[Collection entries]

◆ ◆ ◆

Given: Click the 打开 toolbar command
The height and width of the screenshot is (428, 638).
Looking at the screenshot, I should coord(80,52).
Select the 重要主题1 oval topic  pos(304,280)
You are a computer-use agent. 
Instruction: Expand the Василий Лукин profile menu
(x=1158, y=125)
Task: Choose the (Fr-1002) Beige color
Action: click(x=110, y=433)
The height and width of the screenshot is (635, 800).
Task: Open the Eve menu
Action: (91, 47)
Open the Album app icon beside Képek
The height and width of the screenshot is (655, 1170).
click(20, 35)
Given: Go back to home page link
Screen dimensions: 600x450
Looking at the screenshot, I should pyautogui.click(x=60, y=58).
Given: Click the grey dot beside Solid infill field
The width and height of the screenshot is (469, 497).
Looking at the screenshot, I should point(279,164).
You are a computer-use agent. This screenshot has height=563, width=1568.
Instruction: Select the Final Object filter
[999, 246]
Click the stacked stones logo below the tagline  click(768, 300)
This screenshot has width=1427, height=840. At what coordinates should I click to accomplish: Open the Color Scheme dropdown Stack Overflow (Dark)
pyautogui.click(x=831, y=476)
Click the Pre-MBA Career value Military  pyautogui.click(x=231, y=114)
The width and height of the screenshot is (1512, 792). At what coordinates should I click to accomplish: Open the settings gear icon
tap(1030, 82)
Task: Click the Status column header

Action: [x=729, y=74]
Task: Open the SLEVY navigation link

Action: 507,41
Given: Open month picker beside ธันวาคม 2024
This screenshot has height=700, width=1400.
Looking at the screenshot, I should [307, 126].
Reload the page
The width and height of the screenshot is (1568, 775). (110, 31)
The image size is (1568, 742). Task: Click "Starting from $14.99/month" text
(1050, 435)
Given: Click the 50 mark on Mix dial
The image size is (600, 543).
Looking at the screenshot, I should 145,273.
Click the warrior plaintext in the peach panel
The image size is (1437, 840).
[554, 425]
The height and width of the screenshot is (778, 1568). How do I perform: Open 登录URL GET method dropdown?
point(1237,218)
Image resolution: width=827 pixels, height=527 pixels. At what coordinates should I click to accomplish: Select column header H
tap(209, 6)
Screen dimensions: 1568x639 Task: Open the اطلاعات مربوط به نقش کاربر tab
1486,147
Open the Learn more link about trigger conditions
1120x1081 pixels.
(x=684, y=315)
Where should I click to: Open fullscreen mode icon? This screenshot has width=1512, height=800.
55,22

◆ ◆ ◆

All of the data above must be repeated exactly.

Given: Click the 打开 toolbar command
The height and width of the screenshot is (428, 638).
Looking at the screenshot, I should coord(80,52).
Select the 重要主题1 oval topic  pos(304,280)
You are a computer-use agent. 
Instruction: Expand the Василий Лукин profile menu
(x=1158, y=125)
Task: Choose the (Fr-1002) Beige color
Action: click(x=110, y=433)
The height and width of the screenshot is (635, 800).
Task: Open the Eve menu
Action: (91, 47)
Open the Album app icon beside Képek
The height and width of the screenshot is (655, 1170).
click(20, 35)
Given: Go back to home page link
Screen dimensions: 600x450
Looking at the screenshot, I should pyautogui.click(x=60, y=58).
Given: Click the grey dot beside Solid infill field
The width and height of the screenshot is (469, 497).
Looking at the screenshot, I should point(279,164).
You are a computer-use agent. This screenshot has height=563, width=1568.
Instruction: Select the Final Object filter
[999, 246]
Click the stacked stones logo below the tagline  click(768, 300)
This screenshot has width=1427, height=840. At what coordinates should I click to accomplish: Open the Color Scheme dropdown Stack Overflow (Dark)
pyautogui.click(x=831, y=476)
Click the Pre-MBA Career value Military  pyautogui.click(x=231, y=114)
The width and height of the screenshot is (1512, 792). At what coordinates should I click to accomplish: Open the settings gear icon
tap(1030, 82)
Task: Click the Status column header

Action: [x=729, y=74]
Task: Open the SLEVY navigation link

Action: 507,41
Given: Open month picker beside ธันวาคม 2024
This screenshot has height=700, width=1400.
Looking at the screenshot, I should [307, 126].
Reload the page
The width and height of the screenshot is (1568, 775). (110, 31)
The image size is (1568, 742). Task: Click "Starting from $14.99/month" text
(1050, 435)
Given: Click the 50 mark on Mix dial
The image size is (600, 543).
Looking at the screenshot, I should 145,273.
Click the warrior plaintext in the peach panel
The image size is (1437, 840).
[554, 425]
The height and width of the screenshot is (778, 1568). How do I perform: Open 登录URL GET method dropdown?
point(1237,218)
Image resolution: width=827 pixels, height=527 pixels. At what coordinates should I click to accomplish: Select column header H
tap(209, 6)
Screen dimensions: 1568x639 Task: Open the اطلاعات مربوط به نقش کاربر tab
1486,147
Open the Learn more link about trigger conditions
1120x1081 pixels.
(x=684, y=315)
Where should I click to: Open fullscreen mode icon? This screenshot has width=1512, height=800.
55,22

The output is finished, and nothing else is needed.